*EXERCISE DATA:*
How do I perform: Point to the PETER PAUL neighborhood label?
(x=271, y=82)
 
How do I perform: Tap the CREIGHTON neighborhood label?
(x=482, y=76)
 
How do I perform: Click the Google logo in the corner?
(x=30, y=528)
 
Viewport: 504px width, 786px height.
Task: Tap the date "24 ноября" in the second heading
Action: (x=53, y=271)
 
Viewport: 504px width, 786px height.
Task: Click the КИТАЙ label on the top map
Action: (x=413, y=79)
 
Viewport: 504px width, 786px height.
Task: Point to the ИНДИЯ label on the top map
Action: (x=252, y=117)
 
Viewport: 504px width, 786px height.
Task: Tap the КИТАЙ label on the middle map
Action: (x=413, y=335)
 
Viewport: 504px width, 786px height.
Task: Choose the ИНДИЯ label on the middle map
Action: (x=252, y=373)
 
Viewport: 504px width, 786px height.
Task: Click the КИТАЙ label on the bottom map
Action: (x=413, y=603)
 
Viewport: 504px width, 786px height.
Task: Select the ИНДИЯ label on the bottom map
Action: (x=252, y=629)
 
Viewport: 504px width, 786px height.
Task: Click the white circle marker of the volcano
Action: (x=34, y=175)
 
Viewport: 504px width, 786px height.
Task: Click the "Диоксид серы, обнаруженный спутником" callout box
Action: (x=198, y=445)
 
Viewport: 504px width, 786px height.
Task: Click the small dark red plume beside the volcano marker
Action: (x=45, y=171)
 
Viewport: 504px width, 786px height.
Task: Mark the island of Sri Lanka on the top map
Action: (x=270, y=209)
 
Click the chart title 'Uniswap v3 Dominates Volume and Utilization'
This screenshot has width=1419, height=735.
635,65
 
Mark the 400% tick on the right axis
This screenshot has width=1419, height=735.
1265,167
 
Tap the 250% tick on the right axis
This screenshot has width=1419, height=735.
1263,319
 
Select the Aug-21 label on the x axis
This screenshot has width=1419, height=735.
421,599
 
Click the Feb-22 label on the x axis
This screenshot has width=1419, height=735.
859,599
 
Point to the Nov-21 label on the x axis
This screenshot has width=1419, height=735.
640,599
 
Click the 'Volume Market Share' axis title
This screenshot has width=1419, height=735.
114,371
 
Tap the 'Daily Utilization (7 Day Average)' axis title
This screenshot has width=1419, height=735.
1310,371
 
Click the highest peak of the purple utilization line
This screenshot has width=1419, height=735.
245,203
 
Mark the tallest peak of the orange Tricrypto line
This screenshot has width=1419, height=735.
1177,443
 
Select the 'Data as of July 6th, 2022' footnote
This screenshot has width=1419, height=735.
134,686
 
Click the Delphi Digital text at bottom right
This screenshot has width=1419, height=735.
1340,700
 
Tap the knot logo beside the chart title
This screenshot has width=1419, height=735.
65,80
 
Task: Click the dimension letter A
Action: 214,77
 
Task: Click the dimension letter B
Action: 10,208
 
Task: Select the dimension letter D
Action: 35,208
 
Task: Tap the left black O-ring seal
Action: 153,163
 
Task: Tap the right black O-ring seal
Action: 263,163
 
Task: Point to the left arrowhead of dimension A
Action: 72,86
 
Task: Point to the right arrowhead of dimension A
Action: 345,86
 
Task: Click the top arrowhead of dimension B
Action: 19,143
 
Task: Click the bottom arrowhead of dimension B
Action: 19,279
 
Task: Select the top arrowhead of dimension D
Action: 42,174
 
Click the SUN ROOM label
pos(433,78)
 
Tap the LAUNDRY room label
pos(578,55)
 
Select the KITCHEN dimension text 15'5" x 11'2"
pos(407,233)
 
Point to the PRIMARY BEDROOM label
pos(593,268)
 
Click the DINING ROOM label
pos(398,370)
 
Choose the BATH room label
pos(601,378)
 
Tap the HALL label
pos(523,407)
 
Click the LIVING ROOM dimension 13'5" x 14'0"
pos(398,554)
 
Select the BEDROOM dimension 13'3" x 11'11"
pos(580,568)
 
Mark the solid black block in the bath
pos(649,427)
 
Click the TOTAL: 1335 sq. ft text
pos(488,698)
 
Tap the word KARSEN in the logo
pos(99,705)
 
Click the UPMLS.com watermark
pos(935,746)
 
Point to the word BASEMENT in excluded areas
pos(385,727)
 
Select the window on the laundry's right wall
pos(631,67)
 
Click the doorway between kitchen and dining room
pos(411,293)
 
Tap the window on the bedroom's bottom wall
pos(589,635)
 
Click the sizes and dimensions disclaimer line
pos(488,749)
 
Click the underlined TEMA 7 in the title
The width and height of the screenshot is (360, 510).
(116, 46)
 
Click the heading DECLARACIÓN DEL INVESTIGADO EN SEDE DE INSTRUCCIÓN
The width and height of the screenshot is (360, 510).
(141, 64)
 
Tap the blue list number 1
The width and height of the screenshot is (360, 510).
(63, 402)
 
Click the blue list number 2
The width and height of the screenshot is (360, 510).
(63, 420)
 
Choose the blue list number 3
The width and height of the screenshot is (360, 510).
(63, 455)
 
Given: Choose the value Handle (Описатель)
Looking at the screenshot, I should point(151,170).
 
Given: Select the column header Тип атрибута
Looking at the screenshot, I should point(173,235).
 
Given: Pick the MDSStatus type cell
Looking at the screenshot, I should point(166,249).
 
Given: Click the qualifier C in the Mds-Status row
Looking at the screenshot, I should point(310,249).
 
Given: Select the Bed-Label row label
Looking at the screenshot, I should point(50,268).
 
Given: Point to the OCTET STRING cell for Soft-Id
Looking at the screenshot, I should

*GIVEN TASK:*
Return every one of the items above word for word, without changing anything.

*IN RESPONSE:*
How do I perform: Point to the PETER PAUL neighborhood label?
(x=271, y=82)
 
How do I perform: Tap the CREIGHTON neighborhood label?
(x=482, y=76)
 
How do I perform: Click the Google logo in the corner?
(x=30, y=528)
 
Viewport: 504px width, 786px height.
Task: Tap the date "24 ноября" in the second heading
Action: (x=53, y=271)
 
Viewport: 504px width, 786px height.
Task: Click the КИТАЙ label on the top map
Action: (x=413, y=79)
 
Viewport: 504px width, 786px height.
Task: Point to the ИНДИЯ label on the top map
Action: (x=252, y=117)
 
Viewport: 504px width, 786px height.
Task: Tap the КИТАЙ label on the middle map
Action: (x=413, y=335)
 
Viewport: 504px width, 786px height.
Task: Choose the ИНДИЯ label on the middle map
Action: (x=252, y=373)
 
Viewport: 504px width, 786px height.
Task: Click the КИТАЙ label on the bottom map
Action: (x=413, y=603)
 
Viewport: 504px width, 786px height.
Task: Select the ИНДИЯ label on the bottom map
Action: (x=252, y=629)
 
Viewport: 504px width, 786px height.
Task: Click the white circle marker of the volcano
Action: (x=34, y=175)
 
Viewport: 504px width, 786px height.
Task: Click the "Диоксид серы, обнаруженный спутником" callout box
Action: (x=198, y=445)
 
Viewport: 504px width, 786px height.
Task: Click the small dark red plume beside the volcano marker
Action: (x=45, y=171)
 
Viewport: 504px width, 786px height.
Task: Mark the island of Sri Lanka on the top map
Action: (x=270, y=209)
 
Click the chart title 'Uniswap v3 Dominates Volume and Utilization'
This screenshot has width=1419, height=735.
635,65
 
Mark the 400% tick on the right axis
This screenshot has width=1419, height=735.
1265,167
 
Tap the 250% tick on the right axis
This screenshot has width=1419, height=735.
1263,319
 
Select the Aug-21 label on the x axis
This screenshot has width=1419, height=735.
421,599
 
Click the Feb-22 label on the x axis
This screenshot has width=1419, height=735.
859,599
 
Point to the Nov-21 label on the x axis
This screenshot has width=1419, height=735.
640,599
 
Click the 'Volume Market Share' axis title
This screenshot has width=1419, height=735.
114,371
 
Tap the 'Daily Utilization (7 Day Average)' axis title
This screenshot has width=1419, height=735.
1310,371
 
Click the highest peak of the purple utilization line
This screenshot has width=1419, height=735.
245,203
 
Mark the tallest peak of the orange Tricrypto line
This screenshot has width=1419, height=735.
1177,443
 
Select the 'Data as of July 6th, 2022' footnote
This screenshot has width=1419, height=735.
134,686
 
Click the Delphi Digital text at bottom right
This screenshot has width=1419, height=735.
1340,700
 
Tap the knot logo beside the chart title
This screenshot has width=1419, height=735.
65,80
 
Task: Click the dimension letter A
Action: 214,77
 
Task: Click the dimension letter B
Action: 10,208
 
Task: Select the dimension letter D
Action: 35,208
 
Task: Tap the left black O-ring seal
Action: 153,163
 
Task: Tap the right black O-ring seal
Action: 263,163
 
Task: Point to the left arrowhead of dimension A
Action: 72,86
 
Task: Point to the right arrowhead of dimension A
Action: 345,86
 
Task: Click the top arrowhead of dimension B
Action: 19,143
 
Task: Click the bottom arrowhead of dimension B
Action: 19,279
 
Task: Select the top arrowhead of dimension D
Action: 42,174
 
Click the SUN ROOM label
pos(433,78)
 
Tap the LAUNDRY room label
pos(578,55)
 
Select the KITCHEN dimension text 15'5" x 11'2"
pos(407,233)
 
Point to the PRIMARY BEDROOM label
pos(593,268)
 
Click the DINING ROOM label
pos(398,370)
 
Choose the BATH room label
pos(601,378)
 
Tap the HALL label
pos(523,407)
 
Click the LIVING ROOM dimension 13'5" x 14'0"
pos(398,554)
 
Select the BEDROOM dimension 13'3" x 11'11"
pos(580,568)
 
Mark the solid black block in the bath
pos(649,427)
 
Click the TOTAL: 1335 sq. ft text
pos(488,698)
 
Tap the word KARSEN in the logo
pos(99,705)
 
Click the UPMLS.com watermark
pos(935,746)
 
Point to the word BASEMENT in excluded areas
pos(385,727)
 
Select the window on the laundry's right wall
pos(631,67)
 
Click the doorway between kitchen and dining room
pos(411,293)
 
Tap the window on the bedroom's bottom wall
pos(589,635)
 
Click the sizes and dimensions disclaimer line
pos(488,749)
 
Click the underlined TEMA 7 in the title
The width and height of the screenshot is (360, 510).
(116, 46)
 
Click the heading DECLARACIÓN DEL INVESTIGADO EN SEDE DE INSTRUCCIÓN
The width and height of the screenshot is (360, 510).
(141, 64)
 
Tap the blue list number 1
The width and height of the screenshot is (360, 510).
(63, 402)
 
Click the blue list number 2
The width and height of the screenshot is (360, 510).
(63, 420)
 
Choose the blue list number 3
The width and height of the screenshot is (360, 510).
(63, 455)
 
Given: Choose the value Handle (Описатель)
Looking at the screenshot, I should point(151,170).
 
Given: Select the column header Тип атрибута
Looking at the screenshot, I should point(173,235).
 
Given: Pick the MDSStatus type cell
Looking at the screenshot, I should point(166,249).
 
Given: Click the qualifier C in the Mds-Status row
Looking at the screenshot, I should point(310,249).
 
Given: Select the Bed-Label row label
Looking at the screenshot, I should point(50,268).
 
Given: Point to the OCTET STRING cell for Soft-Id
Looking at the screenshot, I should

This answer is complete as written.